Cheim & Read is pleased to announce Dear Louise: A Tribute To Louise Fishman (1939 - 2021) an exhibition of paintings spanning four decades of the artist’s career. The show will open on May 18 at the gallery’s Chelsea location, 547 West 25th Street, New York, and run through June 30. This is Fishman’s ninth solo exhibition at the gallery.
Writing in the Brooklyn Rail about Fishman’s most recent solo at Cheim & Read (September 7 – October 28, 2017), the art historian and critic Jan Avgikos offered her own tribute: “We owe Fishman a lot. Over the course of more than half a century painting in NYC, she’s legitimately laid claim to more idioms of abstraction than any other painter. She’s adamant in her embrace of gestural abstraction and its potential to achieve affective ends—no negation, no apologies.”
Always an outsider, as an artist, a feminist, and a lesbian, she defied biases inside and outside the art world as she developed a non-objective practice not beholden to the machismo of Abstract Expressionism. Finding a kindred spirit in Eva Hesse, she embraced a personal ethos of “material experimentation and formal play,” as Aruna D’Souza wrote in the catalogue for the 2017 show.
The works in Dear Louise display the range and depth of Fishman’s art, beginning with Mine and Yours (1979), which she made after her return to oil painting following years of politicized language-based works on paper, its rich, sparkling impasto a testament to her comment, “I’ve always approached my work as if it were sculpture... my approach to color is as a material.”

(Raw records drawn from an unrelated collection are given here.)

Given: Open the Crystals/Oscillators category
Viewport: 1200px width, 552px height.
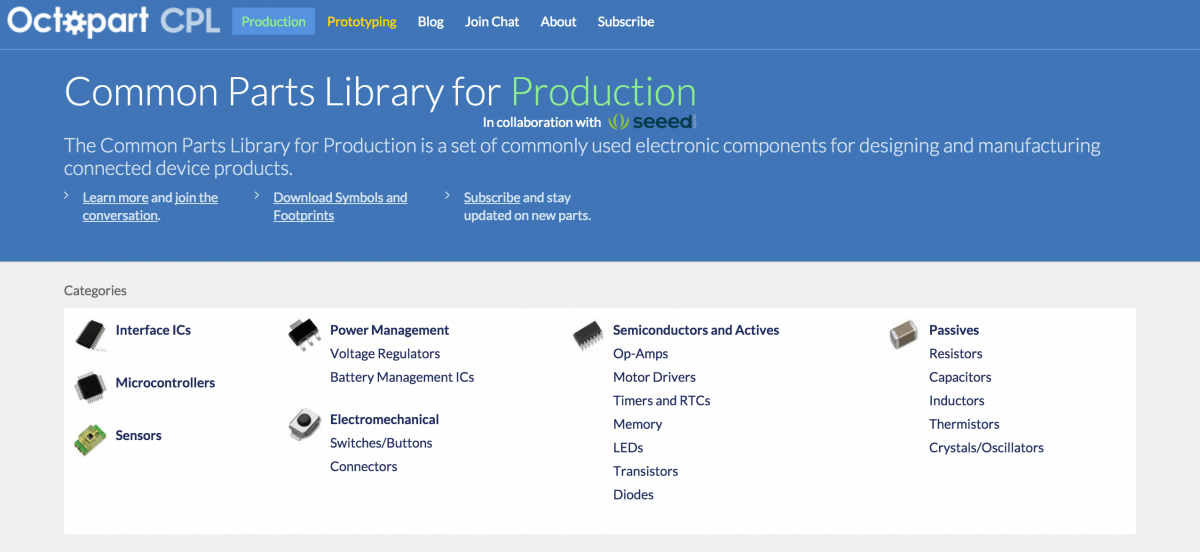Looking at the screenshot, I should 986,448.
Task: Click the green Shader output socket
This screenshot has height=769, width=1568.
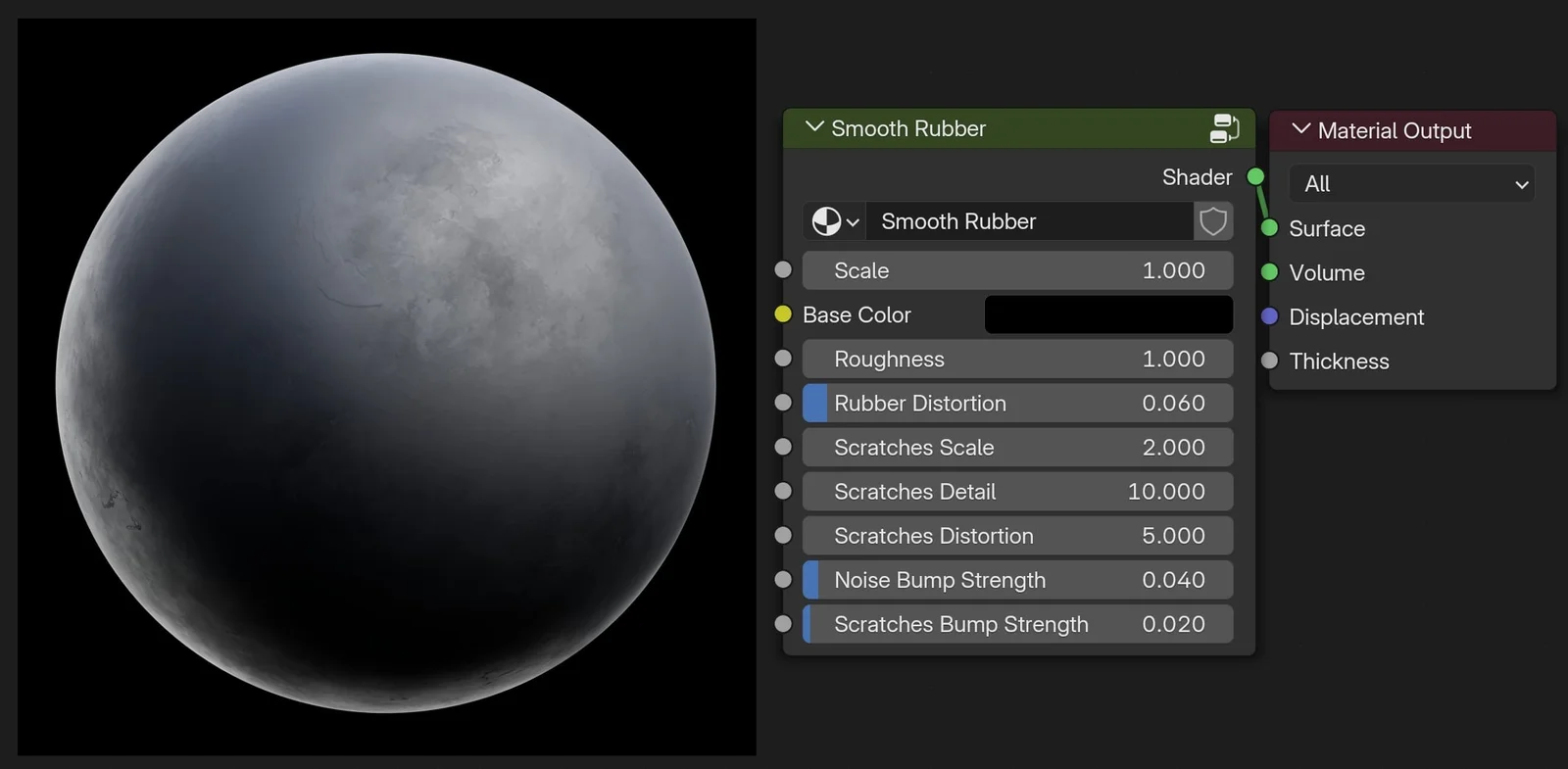Action: (1255, 177)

The paintings that follow underscore the variety and freedom of Fishman’s outlook, from the aggressive blackness of Night of Watching #2 (1988) to the misty, Venetian-inspired colors of White Clouds, Blue Mountains (1996); the linear scaffolding of My City (2002); and the Jenga-like blocks of earth tones in To a Tree (2004). In her final decade, she pushed her means of expression to further extremes: the rough, brooding swathes of color in A Cold Spring (2011) and the minimal mark-making of A Better Resurrection (2013) to the high-contrast, translucent swipes in Sharps and Flats (2017).
In these works, as Nathan Kernan wrote in the catalogue for her first exhibition at Cheim & Read (1998), “formalism has ‘grown together’ with natural forces, chance, intellectual courage, the inherent qualities of paint and the rhythms and reach of the body to produce powerfully suggestive works of alchemical transmutations and shifting forms.” At the time, Fishman was nearly 60 and would continue as a creative force for more than 20 years, ever changing, ever exploring.
Louise Fishman was born in Philadelphia and studied at the Philadelphia College of Art, the Pennsylvania Academy of the Fine Arts, and the Tyler School of Art. She earned her MFA at the University of Illinois, Urbana-Champaign, in 1965.
Fishman’s work is included in the collections of the Metropolitan Museum of Art, New York; the National Museum of Women in the Arts, Washington, DC; the High Museum of Art, Atlanta, Georgia; and the Jewish Museum, New York, among others.
In 2016, the Neuberger Museum of Art in Purchase, New York, organized the artist’s first retrospective, which traveled to the Weatherspoon Art Museum, University of North Carolina at Greensboro. The Institute of Contemporary Art in Philadelphia held a concurrent exhibition of her small-scale work, Paper Louise Tiny Fishman Rock.
Fishman died in New York City on July 26, 2021. The following month, a retrospective exhibition entitled A Question Of Emphasis: Louise Fishman Drawings opened at the Krannert Museum of Art on the campus of the University of Illinois at Urbana-Champaign, 56 years after she received her MFA there.